** Source extract follows **
Because of the control of membrane potential is very important for muscular contraction of the soft tissue and regulation of heart rhythm.

There are a limited number of enzymes that require the use of potassium for production and activity, according to the Linus Pauling Institute at Oregon State University. For instance, the use of adenosine triphosphate (ADT) in the production of energy requires the presence of both sodium and potassium.

Potassium deficiency (hypokalemia)

The symptoms of hypokalemia are related to alterations in membrane potential and cellular metabolism. They include fatigue, muscle weakness and cramps, and intestinal paralysis, which may lead to bloating, constipation, and abdominal pain. Severe hypokalemia may result in muscular paralysis or abnormal heart rhythms (cardiac arrhythmias) that can be fatal.

Hypokalemia is most commonly a result of excessive loss of potassium, like from prolonged vomiting, the use of some diuretics, and some forms of kidney disease.

There are some conditions that may increase the risk of hypokalemia:

  • The use of potassium-wasting diuretics (thiazide diuretics or furosemide)
** End of Source extract **
** Information supplied follows **
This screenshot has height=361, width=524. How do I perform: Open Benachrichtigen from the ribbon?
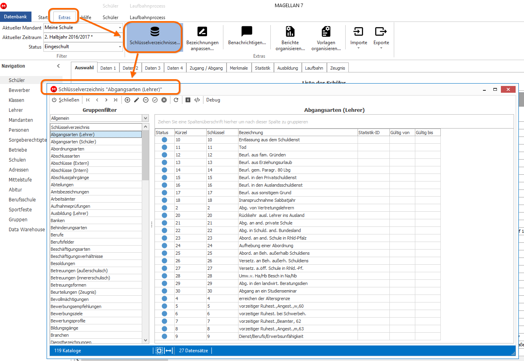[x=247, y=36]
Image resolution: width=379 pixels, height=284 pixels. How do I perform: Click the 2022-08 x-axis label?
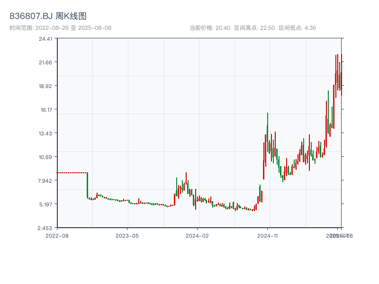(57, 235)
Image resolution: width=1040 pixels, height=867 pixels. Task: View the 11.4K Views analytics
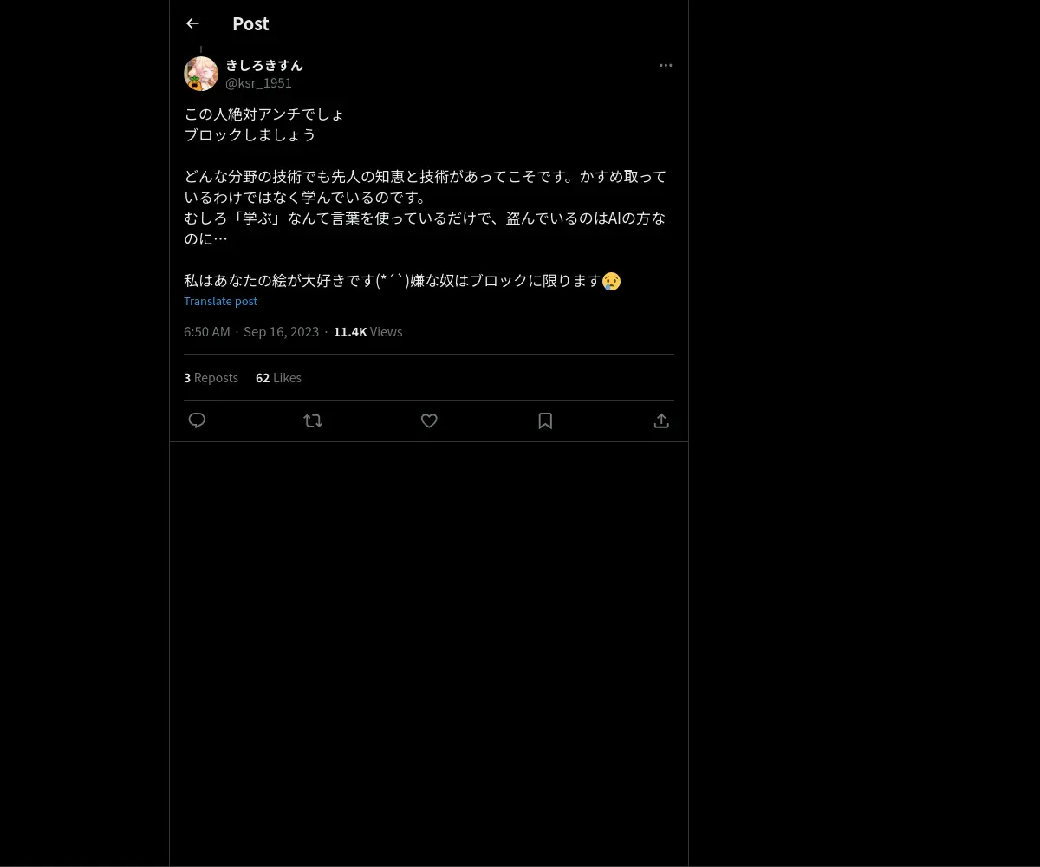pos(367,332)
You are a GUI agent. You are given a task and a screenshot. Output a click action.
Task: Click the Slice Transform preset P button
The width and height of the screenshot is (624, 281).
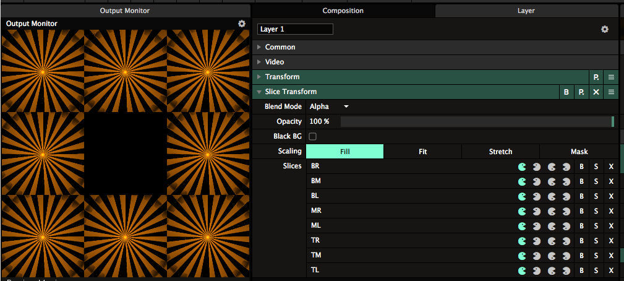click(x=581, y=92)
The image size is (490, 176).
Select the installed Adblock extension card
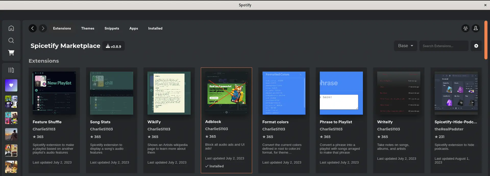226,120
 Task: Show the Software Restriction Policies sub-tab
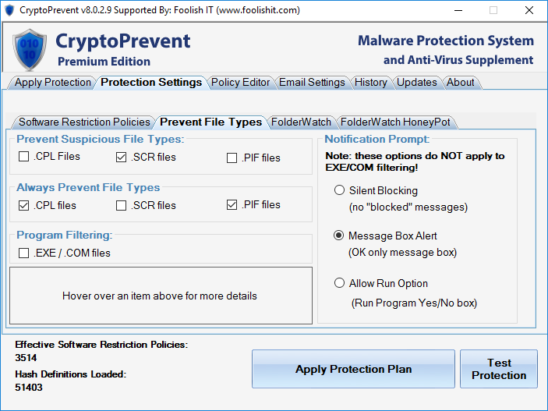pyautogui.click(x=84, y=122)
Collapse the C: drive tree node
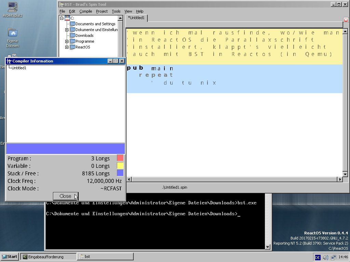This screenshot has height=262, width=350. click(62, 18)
** End of Information supplied **
### Work task
Can you transcribe the potassium passage word for word between "Because of the" and "can be fatal.", inclusive?

### Solution to the exercise
Because of the control of membrane potential is very important for muscular contraction of the soft tissue and regulation of heart rhythm.

There are a limited number of enzymes that require the use of potassium for production and activity, according to the Linus Pauling Institute at Oregon State University. For instance, the use of adenosine triphosphate (ADT) in the production of energy requires the presence of both sodium and potassium.

Potassium deficiency (hypokalemia)

The symptoms of hypokalemia are related to alterations in membrane potential and cellular metabolism. They include fatigue, muscle weakness and cramps, and intestinal paralysis, which may lead to bloating, constipation, and abdominal pain. Severe hypokalemia may result in muscular paralysis or abnormal heart rhythms (cardiac arrhythmias) that can be fatal.